Une bonne hygiène de vie

 En revanche, si le mal est installé, des infusions de thym, à raison de deux à trois tasses par jour, vous soulageront. Et si vous éprouvez des difficultés à déglutir, comme en cas d’angine, pensez aux pastilles ou aux sirops à base de propolis, un produit de la ruche aux propriétés antiseptiques.

Reste que, comme le rappellent les spécialistes, toutes ces méthodes doivent s’accompagner d’une bonne hygiène de vie (alimentation variée, activité physique, sommeil…) pour être efficaces. Et si les symptômes persistent, inutile de s’entêter. Histoire notamment de ne pas passer à côté d’un problème de santé grave. A cet égard, n’hésitez pas à prendre conseil auprès de votre médecin traitant.  

Ariane Langlois (Tribune Santé)

 

(1) Pierre Popowski est l’auteur de Soigner son enfant avec l’homéopathie,  éd. du Rocher (2013), 14,90 €.

(2) Christine Coquart est l’auteur de Le guide pour soigner mon enfant au naturel, éd. Nathan (2011), 15,50 €.

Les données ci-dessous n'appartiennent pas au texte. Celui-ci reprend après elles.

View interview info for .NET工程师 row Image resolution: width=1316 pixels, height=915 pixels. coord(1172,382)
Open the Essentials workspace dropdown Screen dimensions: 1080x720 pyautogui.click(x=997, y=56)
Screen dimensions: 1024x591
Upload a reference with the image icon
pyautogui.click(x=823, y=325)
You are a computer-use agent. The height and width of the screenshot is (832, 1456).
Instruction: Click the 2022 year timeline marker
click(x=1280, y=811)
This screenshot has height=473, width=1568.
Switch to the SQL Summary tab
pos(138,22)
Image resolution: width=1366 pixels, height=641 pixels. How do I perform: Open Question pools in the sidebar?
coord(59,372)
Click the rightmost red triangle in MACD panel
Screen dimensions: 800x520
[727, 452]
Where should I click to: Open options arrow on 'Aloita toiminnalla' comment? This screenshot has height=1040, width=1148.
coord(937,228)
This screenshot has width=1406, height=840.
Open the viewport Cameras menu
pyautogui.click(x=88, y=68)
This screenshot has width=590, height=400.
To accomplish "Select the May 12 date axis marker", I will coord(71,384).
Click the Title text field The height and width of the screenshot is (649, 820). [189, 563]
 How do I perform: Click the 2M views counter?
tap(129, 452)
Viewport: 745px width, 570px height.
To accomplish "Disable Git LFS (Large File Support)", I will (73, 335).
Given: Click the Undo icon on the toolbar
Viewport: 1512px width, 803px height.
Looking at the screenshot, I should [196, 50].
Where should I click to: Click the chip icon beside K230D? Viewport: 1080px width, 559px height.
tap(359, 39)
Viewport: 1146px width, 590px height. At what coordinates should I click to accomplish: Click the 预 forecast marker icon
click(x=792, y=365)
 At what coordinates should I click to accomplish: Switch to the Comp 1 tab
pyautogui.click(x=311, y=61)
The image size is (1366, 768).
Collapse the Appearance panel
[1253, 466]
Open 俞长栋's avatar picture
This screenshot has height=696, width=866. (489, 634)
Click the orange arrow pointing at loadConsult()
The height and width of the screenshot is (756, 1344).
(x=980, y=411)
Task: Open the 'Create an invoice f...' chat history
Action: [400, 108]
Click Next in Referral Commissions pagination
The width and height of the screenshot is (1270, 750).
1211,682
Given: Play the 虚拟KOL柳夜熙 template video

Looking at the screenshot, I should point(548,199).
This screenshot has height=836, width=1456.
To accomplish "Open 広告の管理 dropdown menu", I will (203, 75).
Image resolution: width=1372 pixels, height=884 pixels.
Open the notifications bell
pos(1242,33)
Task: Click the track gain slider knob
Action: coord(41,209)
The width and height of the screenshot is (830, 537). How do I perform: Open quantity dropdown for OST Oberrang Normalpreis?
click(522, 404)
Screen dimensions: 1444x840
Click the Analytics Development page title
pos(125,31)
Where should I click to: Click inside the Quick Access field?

Du bon usage des médecines complémentaires

Les médecines douces ne présentent pas de danger pour la santé des patients... à condition d’être bien utilisées. Car l’automédication « alternative » a aussi ses règles. Et ses limites. Outre les éventuelles allergies à certains constituants contenus dans les plantes, il faut également rappeler que la phytothérapie et l’aromathérapie ont des principes actifs très puissants. De ce fait, elles sont à éviter chez les enfants de moins de 6 ans et exigent quelques précautions pour le reste de la population. Exemple, l’aubépine. Recommandée pour lutter contre de légers troubles du sommeil, elle est susceptible de provoquer des maux de tête ou des palpitations. Elle est donc déconseillée aux personnes traitées pour des problèmes cardiaques. Par ailleurs, la prise de plantes médicinales avec d’autres médicaments peut entraîner des effets secondaires graves. Ainsi du millepertuis, réputé soigner les dépressions légères. Associé à des anticoagulants ou des contraceptifs oraux, il en diminue l’efficacité. Enfin, si vous êtes enceinte, en particulier durant les trois premiers mois, ou si vous allaitez, évitez les huiles essentielles. Et là encore, gare aux éventuelles allergies.